Saturday, July 30, 2016

Judges leaving defendants in the clink


From NBC:

Over the course of about a month, I-Team cameras caught courthouse doors locking well before the official 1 a.m. closing time. In one case, doors locked at 11:27 p.m. On another night they locked at 11:15 p.m. On yet another night, court officers closed the building at 10:58 p.m. The judge adjourned court and went home before 10 p.m.

The New York State Office of Court Administration confirmed that for about the last six years, night court judges in Queens have been given the discretion to adjourn early on Sunday, Monday, Tuesday and Wednesday nights when the flow of defendants is lightest.

"In Queens County it typically takes about three and one-half hours to arraign a case after the case is docketed – a 5 percent reduction from last year," Chalfen wrote in an email to the I-Team.

Despite that statistic, Helen Weinstein, who chairs the NY Assembly Committee on the Judiciary, said she is asking court administrators to review the go-home-early policy.
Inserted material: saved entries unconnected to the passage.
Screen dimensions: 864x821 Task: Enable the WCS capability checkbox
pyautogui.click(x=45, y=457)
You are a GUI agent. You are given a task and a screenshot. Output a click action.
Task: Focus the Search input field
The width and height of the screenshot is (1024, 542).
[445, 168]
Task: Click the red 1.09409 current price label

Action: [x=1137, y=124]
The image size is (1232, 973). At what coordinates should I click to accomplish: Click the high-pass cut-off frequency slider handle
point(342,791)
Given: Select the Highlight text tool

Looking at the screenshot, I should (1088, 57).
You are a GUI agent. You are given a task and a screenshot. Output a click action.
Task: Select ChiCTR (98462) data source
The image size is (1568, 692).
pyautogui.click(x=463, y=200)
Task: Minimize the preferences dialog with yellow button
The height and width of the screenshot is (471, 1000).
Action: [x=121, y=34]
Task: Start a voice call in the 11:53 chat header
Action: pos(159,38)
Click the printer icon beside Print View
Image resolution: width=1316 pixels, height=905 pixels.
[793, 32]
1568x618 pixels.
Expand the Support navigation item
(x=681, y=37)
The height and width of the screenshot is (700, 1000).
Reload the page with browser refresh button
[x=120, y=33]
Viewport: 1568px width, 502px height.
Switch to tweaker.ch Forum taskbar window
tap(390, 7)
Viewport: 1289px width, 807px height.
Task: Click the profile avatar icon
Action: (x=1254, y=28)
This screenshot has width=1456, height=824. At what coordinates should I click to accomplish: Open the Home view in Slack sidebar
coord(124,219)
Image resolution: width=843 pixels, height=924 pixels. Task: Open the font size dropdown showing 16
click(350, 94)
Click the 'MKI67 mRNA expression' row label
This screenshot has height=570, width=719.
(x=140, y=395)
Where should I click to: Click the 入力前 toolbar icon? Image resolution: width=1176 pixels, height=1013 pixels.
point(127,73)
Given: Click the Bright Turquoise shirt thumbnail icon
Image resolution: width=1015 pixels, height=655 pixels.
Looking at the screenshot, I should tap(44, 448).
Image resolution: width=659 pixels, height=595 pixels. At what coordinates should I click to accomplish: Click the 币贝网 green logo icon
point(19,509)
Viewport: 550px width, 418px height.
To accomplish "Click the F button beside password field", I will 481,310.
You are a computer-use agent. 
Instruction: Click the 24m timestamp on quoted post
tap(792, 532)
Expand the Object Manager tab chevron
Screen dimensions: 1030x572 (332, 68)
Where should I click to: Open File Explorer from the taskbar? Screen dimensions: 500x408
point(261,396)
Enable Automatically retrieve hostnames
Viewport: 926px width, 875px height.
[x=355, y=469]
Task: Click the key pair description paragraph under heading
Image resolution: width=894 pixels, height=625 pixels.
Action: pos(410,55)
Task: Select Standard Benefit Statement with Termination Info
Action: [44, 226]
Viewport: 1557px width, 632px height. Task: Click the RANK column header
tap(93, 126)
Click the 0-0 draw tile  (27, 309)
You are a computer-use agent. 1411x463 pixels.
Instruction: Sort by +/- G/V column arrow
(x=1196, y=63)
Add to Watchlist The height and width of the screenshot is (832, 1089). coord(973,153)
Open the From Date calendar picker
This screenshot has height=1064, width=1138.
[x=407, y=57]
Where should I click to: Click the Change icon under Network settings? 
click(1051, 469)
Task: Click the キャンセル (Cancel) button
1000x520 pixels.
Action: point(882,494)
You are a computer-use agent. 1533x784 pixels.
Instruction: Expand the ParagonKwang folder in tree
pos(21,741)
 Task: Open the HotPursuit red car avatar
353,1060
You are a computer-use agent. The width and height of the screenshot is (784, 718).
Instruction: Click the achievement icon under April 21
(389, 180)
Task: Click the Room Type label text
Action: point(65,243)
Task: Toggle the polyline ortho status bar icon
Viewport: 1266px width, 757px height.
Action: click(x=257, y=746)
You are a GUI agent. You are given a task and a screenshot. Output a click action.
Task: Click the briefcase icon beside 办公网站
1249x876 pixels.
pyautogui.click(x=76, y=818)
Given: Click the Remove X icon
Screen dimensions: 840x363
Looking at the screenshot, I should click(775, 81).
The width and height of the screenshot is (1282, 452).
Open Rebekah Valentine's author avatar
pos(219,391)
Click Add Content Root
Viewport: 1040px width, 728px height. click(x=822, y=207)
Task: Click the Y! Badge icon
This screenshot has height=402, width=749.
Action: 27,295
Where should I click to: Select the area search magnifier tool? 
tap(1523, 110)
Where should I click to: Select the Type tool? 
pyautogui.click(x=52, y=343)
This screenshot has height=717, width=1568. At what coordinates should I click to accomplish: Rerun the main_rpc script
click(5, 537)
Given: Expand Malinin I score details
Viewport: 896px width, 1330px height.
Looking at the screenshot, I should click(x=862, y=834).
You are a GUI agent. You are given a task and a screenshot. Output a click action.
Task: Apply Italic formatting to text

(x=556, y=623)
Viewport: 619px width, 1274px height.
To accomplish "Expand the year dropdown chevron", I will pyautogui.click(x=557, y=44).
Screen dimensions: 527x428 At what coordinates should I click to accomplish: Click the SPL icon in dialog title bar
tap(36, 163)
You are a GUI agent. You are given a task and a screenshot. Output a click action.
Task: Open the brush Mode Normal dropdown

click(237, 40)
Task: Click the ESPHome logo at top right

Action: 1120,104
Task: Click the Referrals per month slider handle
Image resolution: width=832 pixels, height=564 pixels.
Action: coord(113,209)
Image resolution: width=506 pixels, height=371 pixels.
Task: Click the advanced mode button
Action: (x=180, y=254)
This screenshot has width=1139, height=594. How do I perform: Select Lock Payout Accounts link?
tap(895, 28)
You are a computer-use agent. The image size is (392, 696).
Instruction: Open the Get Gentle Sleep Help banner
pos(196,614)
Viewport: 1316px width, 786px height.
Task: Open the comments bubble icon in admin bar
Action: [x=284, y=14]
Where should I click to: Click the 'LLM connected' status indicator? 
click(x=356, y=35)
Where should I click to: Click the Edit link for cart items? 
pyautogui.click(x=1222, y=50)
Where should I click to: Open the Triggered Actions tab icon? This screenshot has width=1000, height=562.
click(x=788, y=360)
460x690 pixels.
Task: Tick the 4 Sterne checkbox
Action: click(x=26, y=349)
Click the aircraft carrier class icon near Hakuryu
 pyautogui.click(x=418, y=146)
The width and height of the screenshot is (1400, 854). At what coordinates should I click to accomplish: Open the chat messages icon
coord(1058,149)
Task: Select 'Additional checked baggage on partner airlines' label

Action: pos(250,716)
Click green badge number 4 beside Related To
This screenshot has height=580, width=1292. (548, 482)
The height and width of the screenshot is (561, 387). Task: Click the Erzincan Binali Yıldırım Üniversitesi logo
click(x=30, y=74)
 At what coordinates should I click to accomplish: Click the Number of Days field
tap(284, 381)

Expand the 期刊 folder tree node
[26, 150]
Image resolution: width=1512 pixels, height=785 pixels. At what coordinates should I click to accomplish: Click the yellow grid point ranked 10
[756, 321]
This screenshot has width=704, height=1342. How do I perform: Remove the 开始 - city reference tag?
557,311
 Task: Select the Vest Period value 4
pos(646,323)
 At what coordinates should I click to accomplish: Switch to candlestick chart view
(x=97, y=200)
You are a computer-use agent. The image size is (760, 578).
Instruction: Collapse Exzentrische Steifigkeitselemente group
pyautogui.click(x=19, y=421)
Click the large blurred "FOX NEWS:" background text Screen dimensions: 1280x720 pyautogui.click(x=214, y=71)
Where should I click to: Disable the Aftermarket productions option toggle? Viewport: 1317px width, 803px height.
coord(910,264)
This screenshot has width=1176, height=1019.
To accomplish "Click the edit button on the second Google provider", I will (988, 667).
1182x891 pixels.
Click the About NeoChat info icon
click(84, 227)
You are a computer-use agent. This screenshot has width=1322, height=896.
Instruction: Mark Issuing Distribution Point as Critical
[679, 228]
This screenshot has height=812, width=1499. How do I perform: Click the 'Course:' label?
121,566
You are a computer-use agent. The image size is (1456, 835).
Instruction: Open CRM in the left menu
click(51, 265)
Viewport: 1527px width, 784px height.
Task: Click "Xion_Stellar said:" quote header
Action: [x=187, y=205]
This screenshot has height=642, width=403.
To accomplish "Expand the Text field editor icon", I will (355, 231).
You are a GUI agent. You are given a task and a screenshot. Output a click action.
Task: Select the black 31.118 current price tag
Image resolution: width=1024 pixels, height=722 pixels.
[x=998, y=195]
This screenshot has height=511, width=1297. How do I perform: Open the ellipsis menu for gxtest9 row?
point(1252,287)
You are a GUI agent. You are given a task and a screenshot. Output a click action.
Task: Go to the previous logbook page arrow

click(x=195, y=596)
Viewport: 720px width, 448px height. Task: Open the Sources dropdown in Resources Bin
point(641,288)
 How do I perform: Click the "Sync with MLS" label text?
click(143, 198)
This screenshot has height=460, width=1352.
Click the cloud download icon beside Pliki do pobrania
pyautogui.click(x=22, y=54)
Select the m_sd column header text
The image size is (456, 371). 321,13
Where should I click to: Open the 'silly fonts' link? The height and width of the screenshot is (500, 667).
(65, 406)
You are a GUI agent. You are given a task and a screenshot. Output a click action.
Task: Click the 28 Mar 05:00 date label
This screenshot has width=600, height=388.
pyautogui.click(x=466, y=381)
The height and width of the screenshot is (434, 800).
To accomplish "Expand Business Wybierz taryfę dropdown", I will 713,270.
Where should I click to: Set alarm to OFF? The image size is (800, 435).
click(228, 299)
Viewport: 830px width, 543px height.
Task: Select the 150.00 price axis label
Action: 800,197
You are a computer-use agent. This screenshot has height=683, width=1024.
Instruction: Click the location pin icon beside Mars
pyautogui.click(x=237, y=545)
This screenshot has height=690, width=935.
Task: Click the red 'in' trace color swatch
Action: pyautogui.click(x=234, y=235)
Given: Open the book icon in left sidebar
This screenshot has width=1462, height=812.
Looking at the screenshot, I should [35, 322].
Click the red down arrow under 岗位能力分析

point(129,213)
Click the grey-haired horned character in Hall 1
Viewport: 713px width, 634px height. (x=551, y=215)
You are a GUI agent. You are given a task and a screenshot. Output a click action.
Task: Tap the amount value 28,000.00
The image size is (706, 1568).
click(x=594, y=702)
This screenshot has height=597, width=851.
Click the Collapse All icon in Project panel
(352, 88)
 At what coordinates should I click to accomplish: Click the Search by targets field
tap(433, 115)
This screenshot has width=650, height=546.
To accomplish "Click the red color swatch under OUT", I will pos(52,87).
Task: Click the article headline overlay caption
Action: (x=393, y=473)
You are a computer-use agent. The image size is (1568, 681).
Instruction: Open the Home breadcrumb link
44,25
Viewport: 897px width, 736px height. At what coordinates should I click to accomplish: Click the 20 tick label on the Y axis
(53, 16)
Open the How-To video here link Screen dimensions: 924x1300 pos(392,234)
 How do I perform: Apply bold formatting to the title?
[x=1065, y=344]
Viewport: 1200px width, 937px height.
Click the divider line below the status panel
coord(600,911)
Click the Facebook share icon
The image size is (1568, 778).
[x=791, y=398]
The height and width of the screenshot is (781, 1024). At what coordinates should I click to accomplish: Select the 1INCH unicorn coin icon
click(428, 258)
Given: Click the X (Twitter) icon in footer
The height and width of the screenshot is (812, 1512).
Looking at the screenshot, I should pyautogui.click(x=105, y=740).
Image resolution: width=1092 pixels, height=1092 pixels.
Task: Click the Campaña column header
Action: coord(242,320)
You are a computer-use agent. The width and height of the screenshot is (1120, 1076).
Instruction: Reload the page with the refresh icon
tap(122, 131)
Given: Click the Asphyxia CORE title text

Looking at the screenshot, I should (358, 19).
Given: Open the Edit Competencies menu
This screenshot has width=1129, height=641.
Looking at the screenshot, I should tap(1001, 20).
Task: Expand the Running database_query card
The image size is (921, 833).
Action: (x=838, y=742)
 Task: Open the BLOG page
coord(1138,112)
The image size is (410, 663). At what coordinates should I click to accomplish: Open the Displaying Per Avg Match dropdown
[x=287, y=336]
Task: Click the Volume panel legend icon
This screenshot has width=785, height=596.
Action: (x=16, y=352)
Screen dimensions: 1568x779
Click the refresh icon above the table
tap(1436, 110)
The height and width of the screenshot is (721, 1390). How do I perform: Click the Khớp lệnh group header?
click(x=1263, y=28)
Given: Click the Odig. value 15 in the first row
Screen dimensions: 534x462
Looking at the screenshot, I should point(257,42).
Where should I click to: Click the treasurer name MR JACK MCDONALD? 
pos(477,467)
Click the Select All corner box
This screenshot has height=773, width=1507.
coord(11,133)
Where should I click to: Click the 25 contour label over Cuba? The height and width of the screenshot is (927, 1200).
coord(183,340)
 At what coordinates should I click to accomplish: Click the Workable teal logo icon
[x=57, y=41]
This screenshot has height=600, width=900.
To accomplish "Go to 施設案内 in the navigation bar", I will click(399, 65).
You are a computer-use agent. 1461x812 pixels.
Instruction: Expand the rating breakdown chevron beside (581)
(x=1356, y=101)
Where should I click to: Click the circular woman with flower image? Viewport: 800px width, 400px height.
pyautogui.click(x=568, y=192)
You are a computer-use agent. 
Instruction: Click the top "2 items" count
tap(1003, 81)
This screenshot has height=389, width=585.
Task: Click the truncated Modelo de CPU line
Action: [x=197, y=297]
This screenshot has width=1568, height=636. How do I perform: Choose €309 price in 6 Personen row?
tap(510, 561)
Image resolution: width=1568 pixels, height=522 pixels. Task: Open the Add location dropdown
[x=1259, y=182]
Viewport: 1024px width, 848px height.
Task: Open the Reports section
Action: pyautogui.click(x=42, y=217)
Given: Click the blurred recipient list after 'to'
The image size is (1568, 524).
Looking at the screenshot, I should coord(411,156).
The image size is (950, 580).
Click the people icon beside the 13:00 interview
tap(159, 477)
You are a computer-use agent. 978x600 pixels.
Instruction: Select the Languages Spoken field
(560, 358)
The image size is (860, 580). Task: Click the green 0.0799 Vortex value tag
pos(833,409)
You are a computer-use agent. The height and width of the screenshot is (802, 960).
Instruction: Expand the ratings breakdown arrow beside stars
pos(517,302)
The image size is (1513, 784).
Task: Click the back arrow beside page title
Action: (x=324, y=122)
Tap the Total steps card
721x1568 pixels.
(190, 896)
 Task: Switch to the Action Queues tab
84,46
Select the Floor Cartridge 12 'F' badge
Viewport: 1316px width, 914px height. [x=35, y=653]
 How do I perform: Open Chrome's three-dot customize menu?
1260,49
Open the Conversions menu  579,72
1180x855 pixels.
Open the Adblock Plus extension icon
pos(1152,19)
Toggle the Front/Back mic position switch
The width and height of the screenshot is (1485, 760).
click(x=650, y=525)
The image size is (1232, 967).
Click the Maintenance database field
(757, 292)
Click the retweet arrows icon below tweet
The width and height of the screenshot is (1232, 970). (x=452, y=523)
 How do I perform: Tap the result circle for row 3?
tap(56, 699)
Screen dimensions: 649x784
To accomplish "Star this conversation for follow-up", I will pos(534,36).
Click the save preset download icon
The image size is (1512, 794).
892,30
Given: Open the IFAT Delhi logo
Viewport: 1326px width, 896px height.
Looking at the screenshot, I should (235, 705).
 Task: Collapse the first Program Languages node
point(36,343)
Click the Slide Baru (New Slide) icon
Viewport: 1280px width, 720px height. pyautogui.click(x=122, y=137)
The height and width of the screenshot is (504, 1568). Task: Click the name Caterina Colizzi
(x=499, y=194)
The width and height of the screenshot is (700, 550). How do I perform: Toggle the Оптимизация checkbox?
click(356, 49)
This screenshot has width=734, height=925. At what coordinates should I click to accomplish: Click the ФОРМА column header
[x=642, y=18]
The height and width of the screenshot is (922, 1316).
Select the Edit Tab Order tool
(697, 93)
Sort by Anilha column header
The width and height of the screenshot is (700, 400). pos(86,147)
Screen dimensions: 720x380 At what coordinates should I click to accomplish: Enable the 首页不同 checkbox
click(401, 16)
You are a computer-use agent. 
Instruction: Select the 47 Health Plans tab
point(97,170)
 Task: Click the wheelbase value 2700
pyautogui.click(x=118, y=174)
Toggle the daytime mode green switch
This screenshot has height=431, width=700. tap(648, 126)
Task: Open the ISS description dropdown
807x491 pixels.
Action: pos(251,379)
"No judge should be leaving the bench early if there's somebody who could be arraigned that night," Weinstein said. "In probably the overwhelming majority of cases, the person is going to be arraigned and sent home."

6 comments:

R185 said...

The question is, was anyone in the pipeline to be arraigned on those early closing nights or not. If not, the early closing didn't impact anyone.

Anonymous said...

If they aren't paid for those hours that is fine. If they are still paid until 1 am that is fraud and a crime and they should either stay open or not be paid.

Anonymous said...

Happened to me several years ago

Anonymous said...

I Remember the days you got a dat for dwi.......

JQ LLC said...

I suggest that a judge be appointed that's obsessed with magic, pranking and Mel Torme. With an ensemble of oddball and wisecracking court officers and appointed attorneys with compulsive sex drives and wholesome but sexy good looks.

I still miss Selma Diamond.

Anonymous said...

WTF do they cafe?
They leave to go scoff down their fat cat late dinners and drinks.
The defendants live on bread and water.
Better to be a member of Congress. Almost as good being a judge.
Judge not that he shall be judged!
Fat cat high end civil service....that's what these jobs are.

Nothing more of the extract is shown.